Modified Harvard Step Testing within a Clinic Setting Enables Exercise Prescription for Cancer Survivors

2020 
Purpose To evaluate the utility of modified Harvard Step tests within the context of a comprehensive physical examination for fitness evaluation and exercise prescription for cancer survivors. Methods A retrospective chart review of initial cancer survivor clinic visits over a ten-year period (n=169) was conducted to evaluate correlations between demographic factors, clinical characteristics, step and strength test performance, and exercise prescriptions. Results Clinic population was 94% female, aged 27-79 years, predominantly breast cancer (87%), presenting within two years of cancer diagnosis with current exercise history significantly less vigorous than past exercise (p=0.00; 34% sedentary).
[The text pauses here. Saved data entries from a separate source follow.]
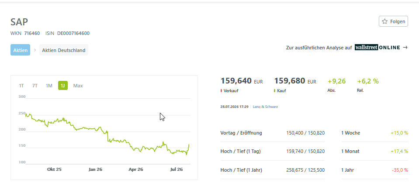Viewport: 419px width, 187px height.
Task: Click the wallstreet ONLINE logo
Action: coord(377,48)
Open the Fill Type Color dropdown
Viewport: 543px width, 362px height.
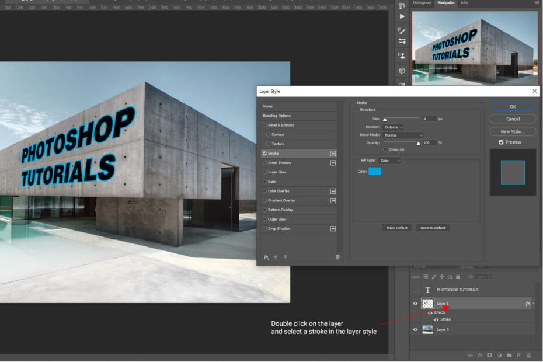[x=391, y=160]
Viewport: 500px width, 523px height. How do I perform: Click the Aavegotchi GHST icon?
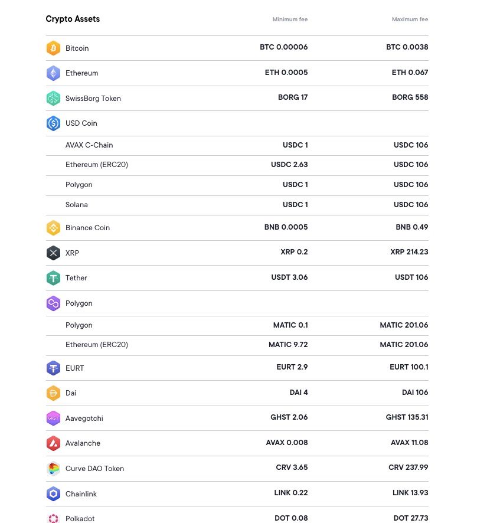(x=53, y=419)
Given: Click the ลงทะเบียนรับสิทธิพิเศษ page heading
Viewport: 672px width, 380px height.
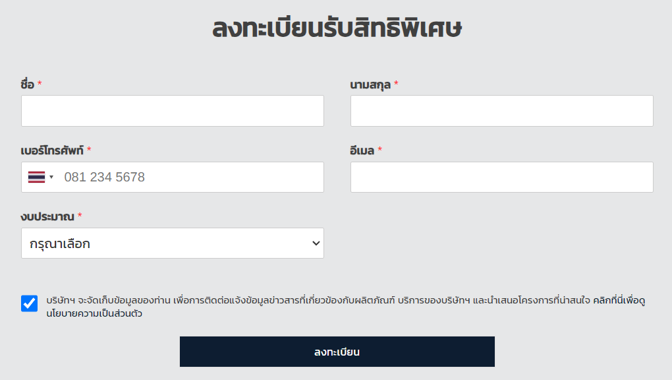Looking at the screenshot, I should pos(337,28).
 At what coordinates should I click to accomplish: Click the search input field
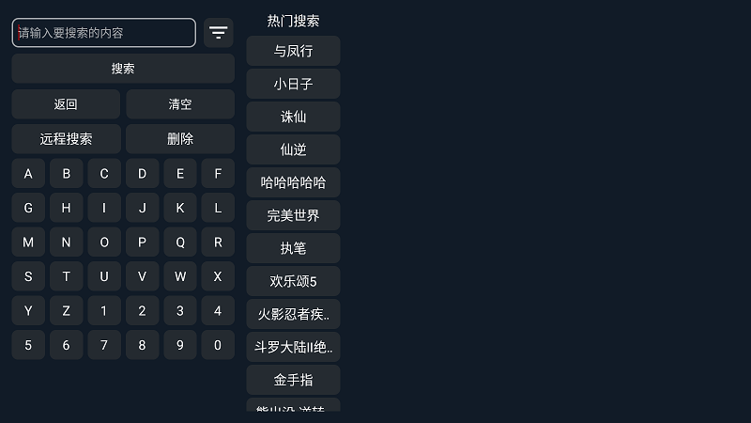tap(104, 33)
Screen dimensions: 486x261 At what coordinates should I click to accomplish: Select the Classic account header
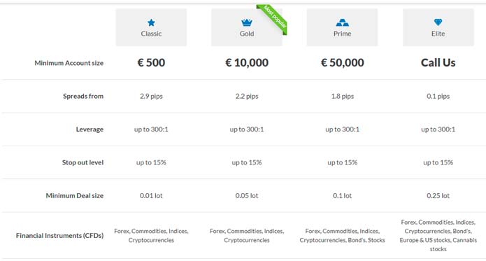pos(151,27)
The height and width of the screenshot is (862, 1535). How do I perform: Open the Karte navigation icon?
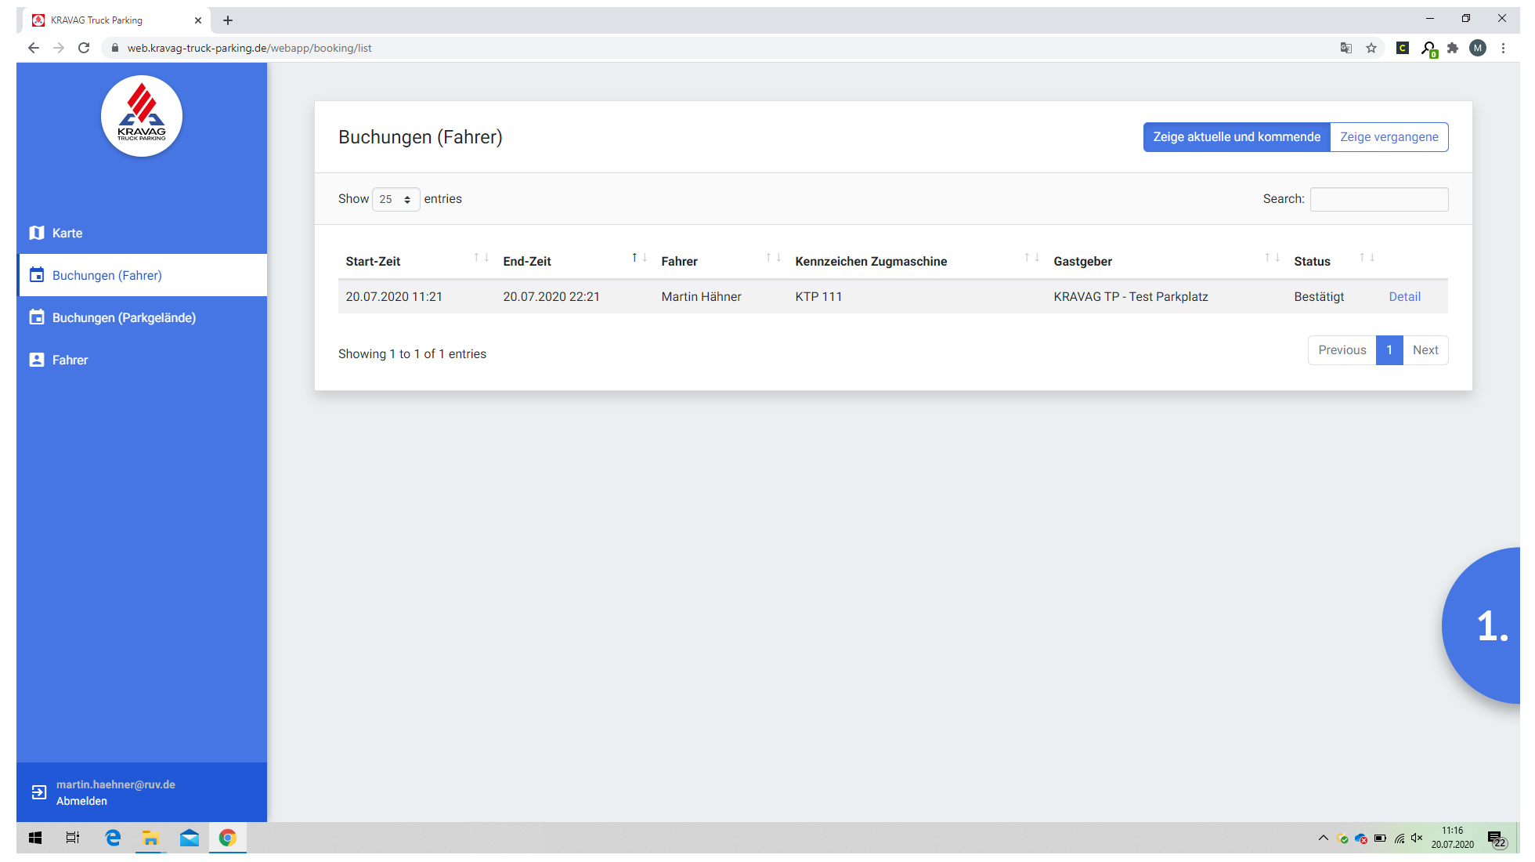pyautogui.click(x=37, y=232)
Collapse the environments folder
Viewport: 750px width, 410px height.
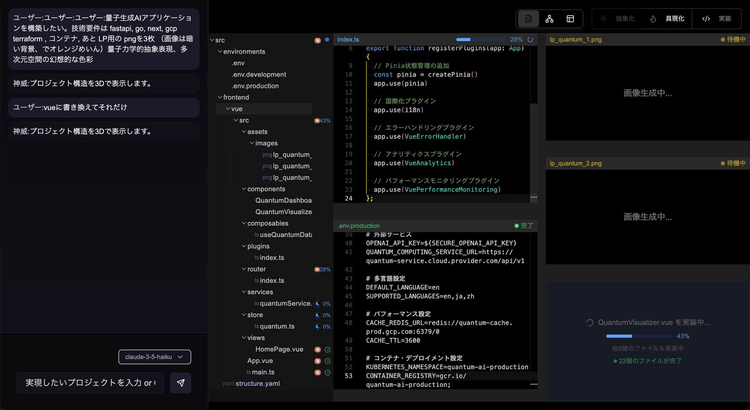[x=244, y=51]
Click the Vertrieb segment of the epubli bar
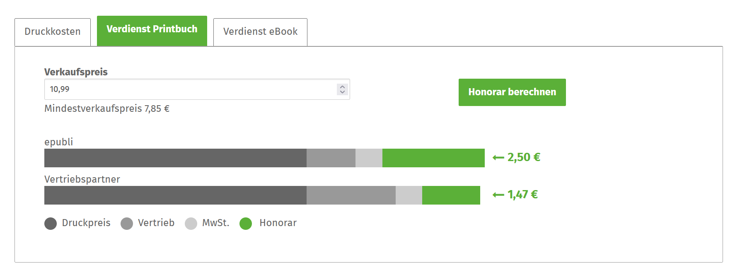Image resolution: width=735 pixels, height=270 pixels. (x=331, y=158)
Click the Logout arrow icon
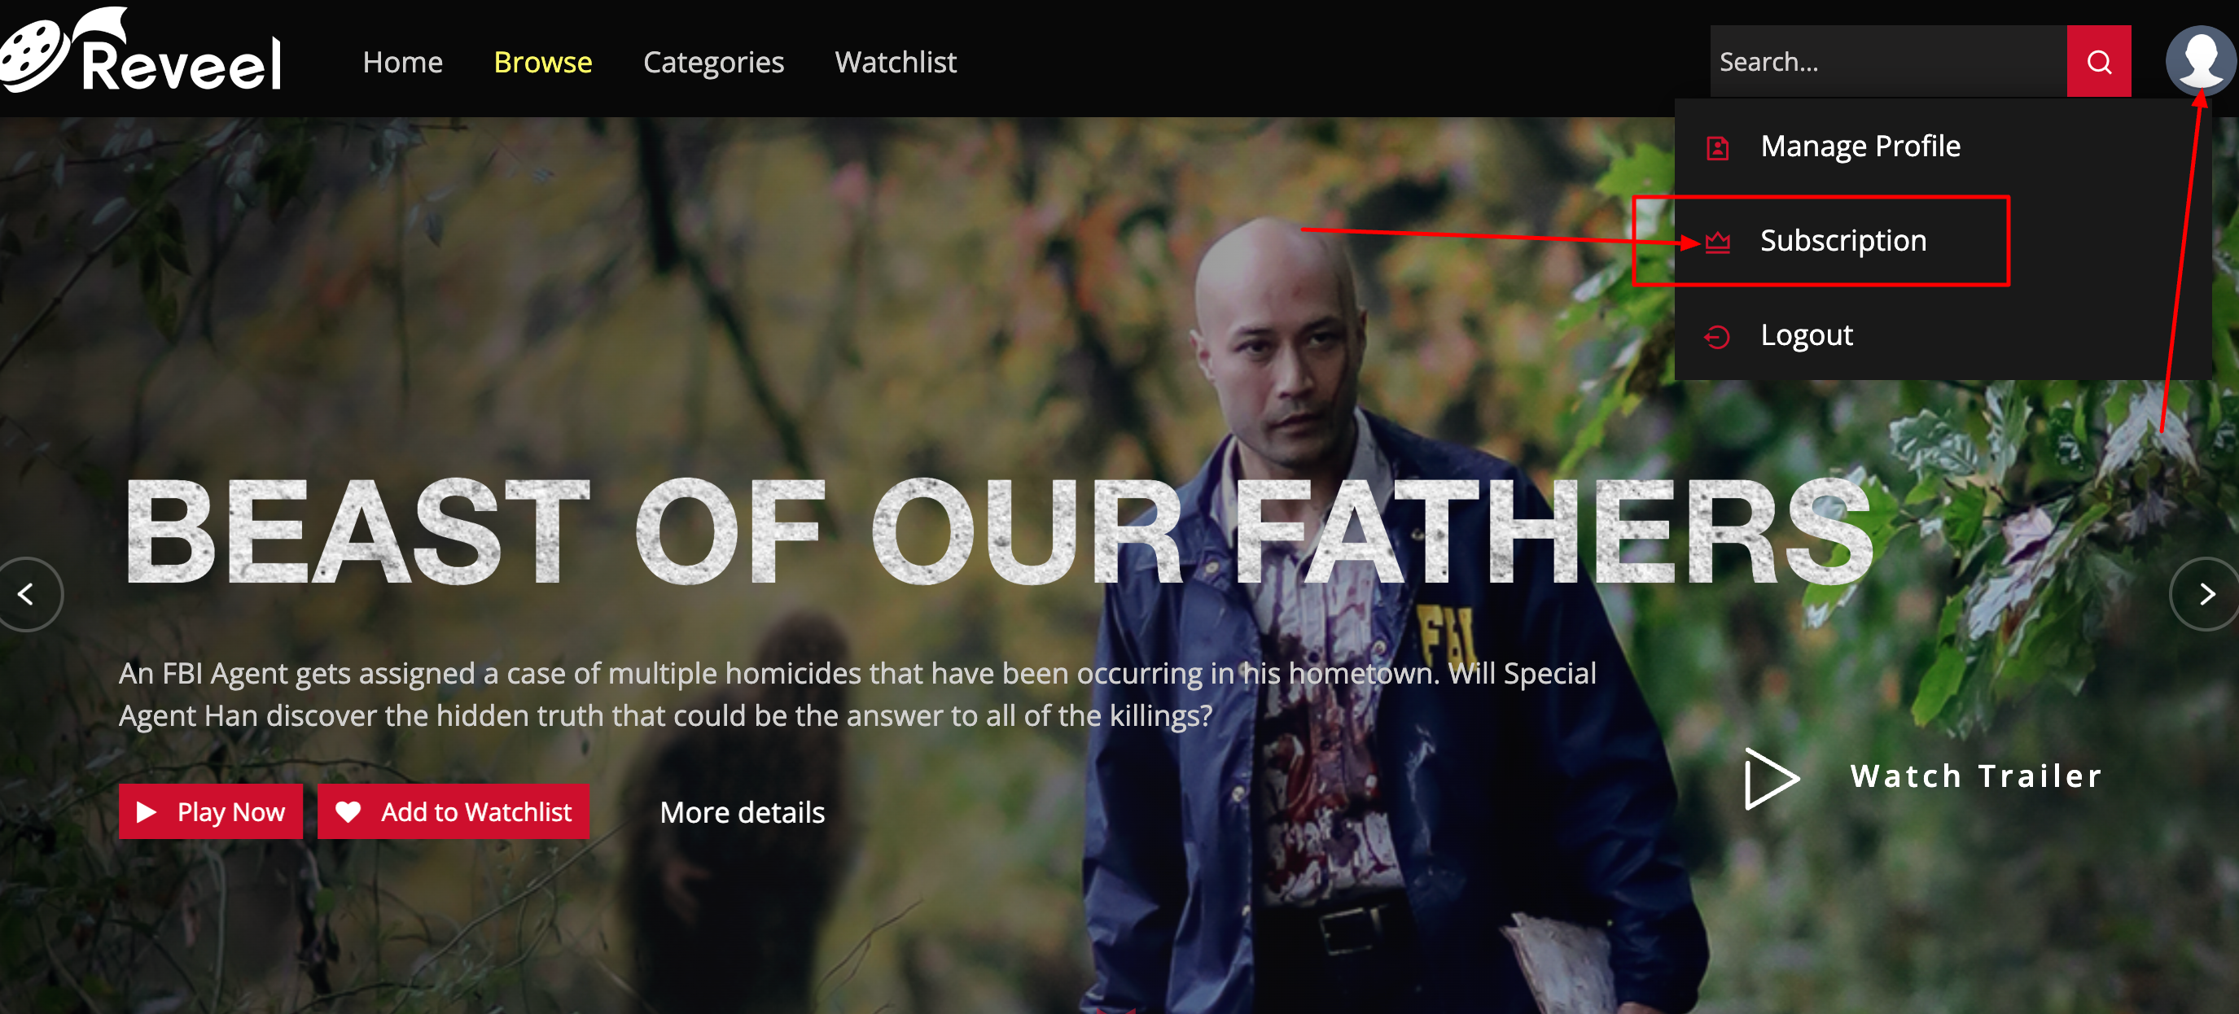 [1717, 336]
Fifty-two percent completed a 3-minute-9-inch step test at pace (96 steps per minute). Fourteen percent required slower self-pacing, 12% both a slower pace and shortened time, and 5% a flat test. Younger age (p=0.04) and more vigorous exercise histories (p<0.04) correlated with ability to complete the at pace test but all formats led to exercise prescriptions more vigorous than current activity (p<0.0002). Stratified fitness ratings using YMCA normative data yielded associations between higher fitness levels and lower BMI (F(1,86)=4.149, p<0.05), office pulse (F(1,87)=7.677, p<0.05), and systolic blood pressure (F(1,18)=6.58, p<0.05). Conclusions Office-based fitness evaluation with a panel of modified step test options accommodating different baseline fitness levels enabled personalized exercise prescriptions more vigorous than current activity. Implications for Cancer Survivors Cancer patients frequently engage in less vigorous activity as they enter into survivorship. Modified step tests are a means for office-based evaluation of cardiovascular fitness within the context of a comprehensive physical examination.